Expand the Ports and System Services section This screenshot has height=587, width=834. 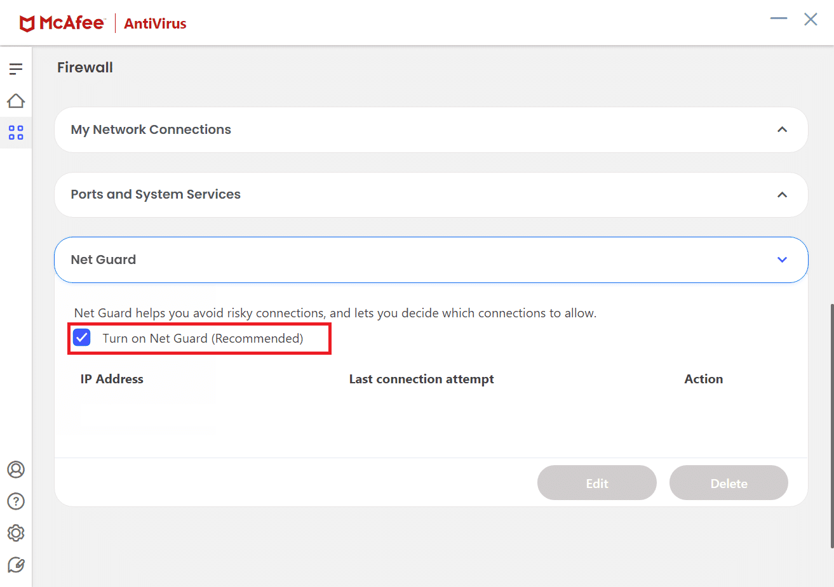pos(783,195)
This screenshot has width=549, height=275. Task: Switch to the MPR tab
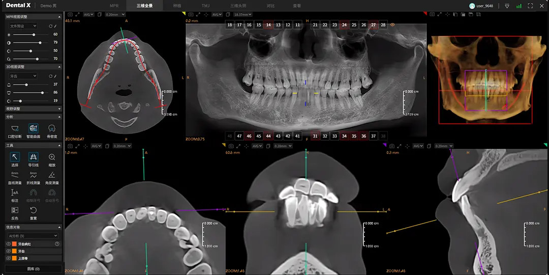(114, 6)
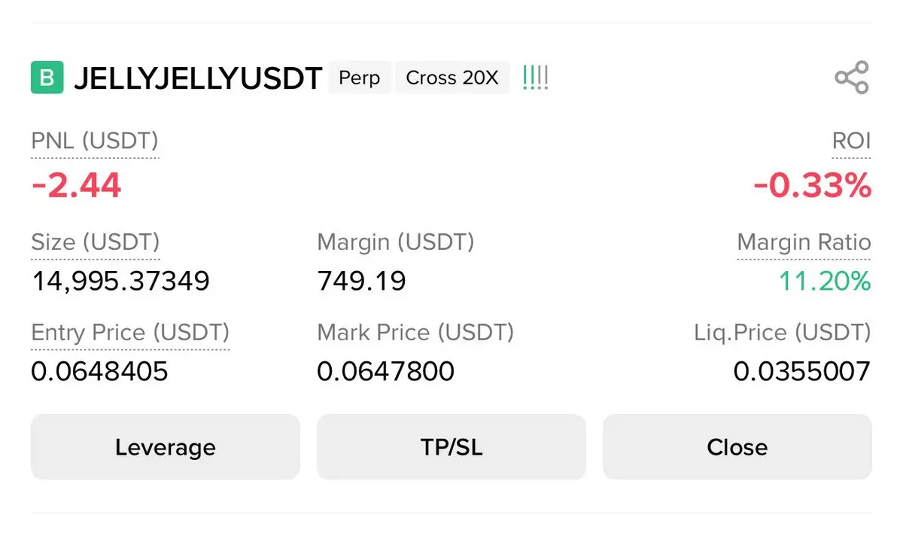Tap the green ADL indicator bars
Image resolution: width=903 pixels, height=542 pixels.
[535, 78]

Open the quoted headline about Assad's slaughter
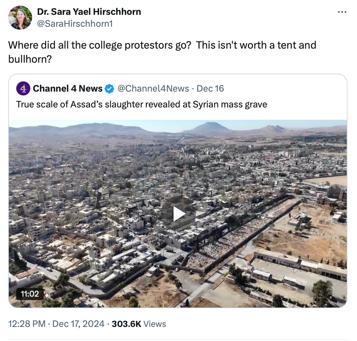pos(141,104)
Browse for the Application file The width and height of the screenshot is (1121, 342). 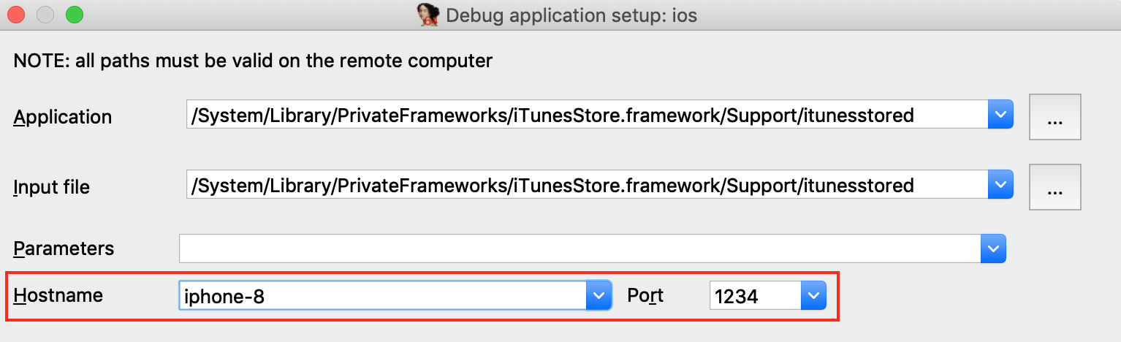click(1055, 117)
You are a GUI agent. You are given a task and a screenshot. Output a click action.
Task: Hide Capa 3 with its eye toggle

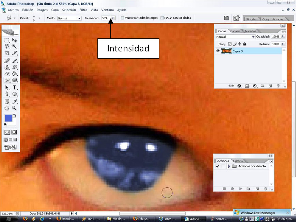pos(218,51)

_What you have to do_.
Copy exactly the lines from the line containing "You are a GUI" through the last line of the records above, both included, and leave out any pictures.

_Task result_.
You are a GUI agent. You are given a task and a screenshot. Output a click action.
Task: Hide Capa 3 with its eye toggle

pos(218,51)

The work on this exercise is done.